[Date Prev][Date Next][Thread Prev][Thread Next][Date Index][Thread Index]
Re: update to latest gnulib, with its new dfa API
From: |
Jim Meyering |
Subject: |
Re: update to latest gnulib, with its new dfa API |
Date: |
Tue, 20 Dec 2016 03:28:54 -0800 |
On Tue, Dec 20, 2016 at 3:27 AM, Jim Meyering <address@hidden> wrote:
> On Mon, Dec 19, 2016 at 2:45 PM, Norihiro Tanaka <address@hidden> wrote:
>>
>> On Mon, 19 Dec 2016 03:02:18 -0800
>> Jim Meyering <address@hidden> wrote:
>>
>>> On Sun, Dec 18, 2016 at 2:45 PM, Norihiro Tanaka <address@hidden> wrote:
>>> >
>>> > On Sun, 18 Dec 2016 11:19:04 -0800
>>> > Jim Meyering <address@hidden> wrote:
>>> >
>>> >> I expect to push this tomorrow, and will make a new (final?) snapshot
>>> >> then, too:
>>> >
>>> > If RE_ICASE is not defined as regex library is too old, it does not work.
>>> > It seems that sed supports it still.
>>>
>>> Hi Norihiro,
>>> Thanks for the feedback.
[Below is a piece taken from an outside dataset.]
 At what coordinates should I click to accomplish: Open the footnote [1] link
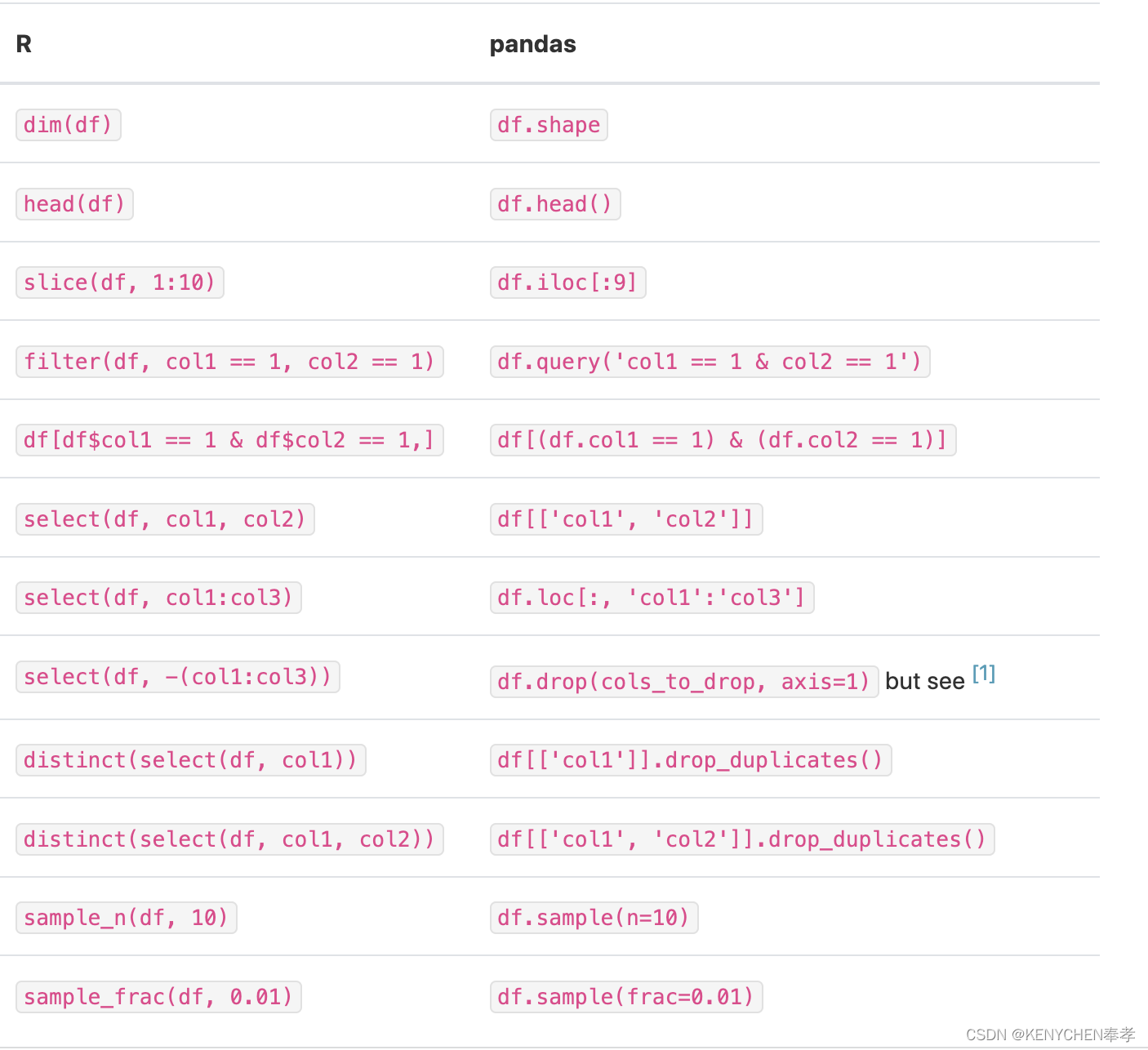tap(984, 674)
Can you point to a specific type of system on
>>> which sed (with this change) fails to build?
>>
>> No, but I seem that sed leaves support for glibc 2.2 or prior and does
>> not assume that RE_ICASE macro is defined always.
>>
>> Now if you hope to remove it, I think "#ifdef RE_ICASE" should be
>> removed.
>
> Thanks. Removing that #ifdef is a good idea, and I've done it in the attached.
> I've left the following "#ifdef RE_NO_SUB" because it is merely an
> optimization, and I did not look
The above sentence can be ignored.
I *did* remove the RE_NO_SUB #ifdef, too.
> Any glibc-based system that is old enough to lack an RE_ICASE
> definition will also be so old that it will fail the configure-time
> checks for known glibc regex bugs, and that will provoke the use of
> the included replacement regex functions. So there should be no
> problem here. By the same argument, I have also removed the "#ifdef
> RE_NO_SUB". That symbol was added to glibc back in 2004.